→ **Records provided**:
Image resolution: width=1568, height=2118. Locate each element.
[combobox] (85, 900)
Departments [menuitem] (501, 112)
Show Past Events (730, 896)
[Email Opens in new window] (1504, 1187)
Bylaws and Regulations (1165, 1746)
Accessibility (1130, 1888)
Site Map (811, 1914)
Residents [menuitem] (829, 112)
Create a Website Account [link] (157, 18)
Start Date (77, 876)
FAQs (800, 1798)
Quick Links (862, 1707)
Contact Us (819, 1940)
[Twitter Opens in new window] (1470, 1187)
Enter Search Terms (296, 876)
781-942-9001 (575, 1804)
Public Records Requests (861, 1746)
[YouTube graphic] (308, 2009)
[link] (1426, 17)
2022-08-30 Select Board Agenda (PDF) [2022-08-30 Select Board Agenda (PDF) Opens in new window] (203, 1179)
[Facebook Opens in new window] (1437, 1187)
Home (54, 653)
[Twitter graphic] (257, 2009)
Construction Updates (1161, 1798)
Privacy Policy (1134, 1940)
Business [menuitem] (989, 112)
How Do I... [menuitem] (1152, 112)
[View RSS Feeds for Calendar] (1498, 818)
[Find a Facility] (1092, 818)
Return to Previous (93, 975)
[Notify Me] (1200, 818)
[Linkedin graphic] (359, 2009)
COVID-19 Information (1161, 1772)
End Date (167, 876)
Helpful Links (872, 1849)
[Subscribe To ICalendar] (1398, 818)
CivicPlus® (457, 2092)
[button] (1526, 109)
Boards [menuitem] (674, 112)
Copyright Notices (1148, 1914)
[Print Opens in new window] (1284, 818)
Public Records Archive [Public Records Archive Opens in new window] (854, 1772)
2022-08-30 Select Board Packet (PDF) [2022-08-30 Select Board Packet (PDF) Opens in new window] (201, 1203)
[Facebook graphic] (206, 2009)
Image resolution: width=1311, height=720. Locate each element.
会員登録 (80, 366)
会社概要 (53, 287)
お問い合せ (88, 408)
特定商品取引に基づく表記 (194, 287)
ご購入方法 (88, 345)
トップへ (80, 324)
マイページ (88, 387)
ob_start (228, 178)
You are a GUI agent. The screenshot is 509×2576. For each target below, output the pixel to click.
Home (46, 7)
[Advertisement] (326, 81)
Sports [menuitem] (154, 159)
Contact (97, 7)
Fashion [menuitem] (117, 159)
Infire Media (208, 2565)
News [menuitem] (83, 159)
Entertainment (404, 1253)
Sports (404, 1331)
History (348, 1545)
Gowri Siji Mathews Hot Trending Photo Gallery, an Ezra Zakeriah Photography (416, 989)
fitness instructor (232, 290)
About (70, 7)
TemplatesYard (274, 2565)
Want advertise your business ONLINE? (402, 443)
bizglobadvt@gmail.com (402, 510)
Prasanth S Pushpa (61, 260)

→ **Exercise instructions**: Output the data as a Markdown table with the columns Row and Line. Begin at the line containing "Sports [menuitem] (154, 159)", continue through the last line of the data, and leave out any blank lines.

→ **Solution**:
| Row | Line |
|---|---|
| 1 | Sports [menuitem] (154, 159) |
| 2 | Contact (97, 7) |
| 3 | Fashion [menuitem] (117, 159) |
| 4 | Infire Media (208, 2565) |
| 5 | News [menuitem] (83, 159) |
| 6 | Entertainment (404, 1253) |
| 7 | Sports (404, 1331) |
| 8 | History (348, 1545) |
| 9 | Gowri Siji Mathews Hot Trending Photo Gallery, an Ezra Zakeriah Photography (416, 989) |
| 10 | fitness instructor (232, 290) |
| 11 | About (70, 7) |
| 12 | TemplatesYard (274, 2565) |
| 13 | Want advertise your business ONLINE? (402, 443) |
| 14 | bizglobadvt@gmail.com (402, 510) |
| 15 | Prasanth S Pushpa (61, 260) |